While he hints that female figures have been the source of help throughout his life he also asserts that he detects intellectual women (Mullin, 205). Joyce's opposing viewpoint might be the reasoning behind such tragic roles of females in Dubliners.
This underlying negative theme is carried over to other stories in the book, such as the prostitute in “Two Gallants”, whose main purpose is to provide an income to the male figure in the story by manipulation and deceit, and the fact that neither of the young boys in the first three stories have any prominent mother figures in their lives. In his personal life, Joyce's suspicions of Nora began to increasingly deepen the more the years passed. The more time apart they spent, the more he was convinced of her actions toward infidelity.

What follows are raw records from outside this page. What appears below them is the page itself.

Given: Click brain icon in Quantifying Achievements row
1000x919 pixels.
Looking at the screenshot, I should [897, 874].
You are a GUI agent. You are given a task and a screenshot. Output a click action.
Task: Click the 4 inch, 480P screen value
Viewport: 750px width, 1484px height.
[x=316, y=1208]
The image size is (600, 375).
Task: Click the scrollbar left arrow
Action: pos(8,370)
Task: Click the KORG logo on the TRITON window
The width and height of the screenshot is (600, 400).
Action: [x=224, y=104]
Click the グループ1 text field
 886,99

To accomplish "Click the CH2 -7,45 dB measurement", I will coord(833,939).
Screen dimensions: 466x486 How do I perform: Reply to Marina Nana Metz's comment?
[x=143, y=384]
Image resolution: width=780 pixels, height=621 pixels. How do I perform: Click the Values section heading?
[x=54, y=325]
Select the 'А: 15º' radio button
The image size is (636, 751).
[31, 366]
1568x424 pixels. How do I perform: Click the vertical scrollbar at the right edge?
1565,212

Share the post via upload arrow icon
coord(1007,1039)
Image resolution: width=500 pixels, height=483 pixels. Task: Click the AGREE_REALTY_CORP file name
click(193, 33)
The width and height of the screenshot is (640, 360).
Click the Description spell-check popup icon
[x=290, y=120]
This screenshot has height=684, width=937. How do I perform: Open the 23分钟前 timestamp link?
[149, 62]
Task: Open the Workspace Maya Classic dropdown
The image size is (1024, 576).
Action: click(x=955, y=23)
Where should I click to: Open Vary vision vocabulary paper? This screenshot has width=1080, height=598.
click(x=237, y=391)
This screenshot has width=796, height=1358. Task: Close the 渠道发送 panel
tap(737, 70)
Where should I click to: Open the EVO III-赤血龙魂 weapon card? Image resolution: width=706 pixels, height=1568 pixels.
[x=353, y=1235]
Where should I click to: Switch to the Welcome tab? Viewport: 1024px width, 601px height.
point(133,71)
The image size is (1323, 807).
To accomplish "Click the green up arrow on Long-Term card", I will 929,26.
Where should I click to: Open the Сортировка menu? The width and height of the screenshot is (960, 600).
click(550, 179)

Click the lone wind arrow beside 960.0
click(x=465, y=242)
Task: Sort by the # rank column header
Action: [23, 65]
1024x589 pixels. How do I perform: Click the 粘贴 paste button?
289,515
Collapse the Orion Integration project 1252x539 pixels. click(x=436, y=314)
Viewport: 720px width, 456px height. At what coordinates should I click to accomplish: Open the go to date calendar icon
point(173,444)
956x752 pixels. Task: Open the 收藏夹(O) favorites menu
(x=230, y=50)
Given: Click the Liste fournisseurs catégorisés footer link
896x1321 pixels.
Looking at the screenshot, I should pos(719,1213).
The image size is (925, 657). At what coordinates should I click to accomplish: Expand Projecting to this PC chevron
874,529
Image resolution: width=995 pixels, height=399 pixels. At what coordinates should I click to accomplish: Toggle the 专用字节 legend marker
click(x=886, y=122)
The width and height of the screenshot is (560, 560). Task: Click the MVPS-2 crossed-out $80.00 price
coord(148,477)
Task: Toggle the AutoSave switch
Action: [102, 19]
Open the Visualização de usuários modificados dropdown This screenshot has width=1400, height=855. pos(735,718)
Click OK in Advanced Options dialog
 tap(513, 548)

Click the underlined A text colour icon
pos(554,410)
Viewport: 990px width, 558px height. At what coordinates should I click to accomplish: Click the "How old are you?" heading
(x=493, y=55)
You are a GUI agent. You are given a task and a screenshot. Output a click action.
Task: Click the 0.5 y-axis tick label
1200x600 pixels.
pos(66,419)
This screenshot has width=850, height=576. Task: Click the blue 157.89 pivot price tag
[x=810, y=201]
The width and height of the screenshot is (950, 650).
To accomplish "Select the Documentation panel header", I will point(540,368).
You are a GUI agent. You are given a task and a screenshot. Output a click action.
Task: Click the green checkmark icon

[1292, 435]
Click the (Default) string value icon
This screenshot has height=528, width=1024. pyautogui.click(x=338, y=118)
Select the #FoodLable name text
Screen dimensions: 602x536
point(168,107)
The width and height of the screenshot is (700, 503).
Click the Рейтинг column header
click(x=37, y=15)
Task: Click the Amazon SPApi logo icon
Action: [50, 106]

He felt an imminent betrayal was bound to occur in his love life and this obsessive mentality is mirrored in Eveline's betrayal of Frank and Gretta's betrayal of Gabriel. In an attempt to give Joyce some credit concerning gender roles in the series of stories, I can observe some positive distinction in the way some women are portrayed. In “Araby” Mangan's sister, who remains unnamed, represents the religious Mary, as does Maria in “Clay”. But more than that she serves as the heroine of the storyline. Because she remains nameless the reader is forced to dwell upon the only name she is associated with. Those informed will be minded of the Irish poet James Clarence Mangan, said to be an inspiration to Irish movement but nevertheless admired by Joyce” (Bloom, 28). We are also obliged to recognize the women in “The Dead” who stand out so vividly in the foreground of the play. The superiority of Gabriel's aunts and of Miss Ivors in comparison to our young, male protagonist gives us a fresh perspective on the roles of women and we are introduced to what seems like Joyce's first attempt at an egalitarian standpoint.
The brave individuality of Gretta apart from her husband, Eveline who pays the bills and provides for her brothers while her father drinks his life away, and Maria who everyone dotes over, gives the reader hope that perhaps women can be established figures in Irish culture. These women are also shown in a positive light in contrast to the male narrators who overtly fail in their personal and professional lives time and time again. Still the illusion of escapism abruptly comes to a standstill while the characters are thrown back into a paralyzing reality.
All of the protagonists experience the lingering sense of hopelessness that connects each of them together, irrelevant of gender. This sense of a disconsolate life they can't run away from wasn't partial to Joyce in his writings when it came to either sex. His overall goal in Dubliners was to show what a devastating nation Dublin has become due to their indifference to the social changes around them. This attempt to accredit females as individual contributors to society was the outcome of Joyce's backlash at the customary life they were conjured to live has become a blurred line (Mullin 153).
His rebel curiosities put his works front and center to controversies that he welcomed joyfully. Nevertheless he used these women in his book as bait to fuel debates on subjects that were never discussed before his works surfaced in Ireland. We can approach his literary works as a defense toward women and the new modernized age, or we can disregard it as a series of stories that victimizes women and their reputation in society. Either way, the female figures serve as a perspective in the book that at first glance we might have overlooked were it not for our understanding of Joyce's real life ordeals and beliefs.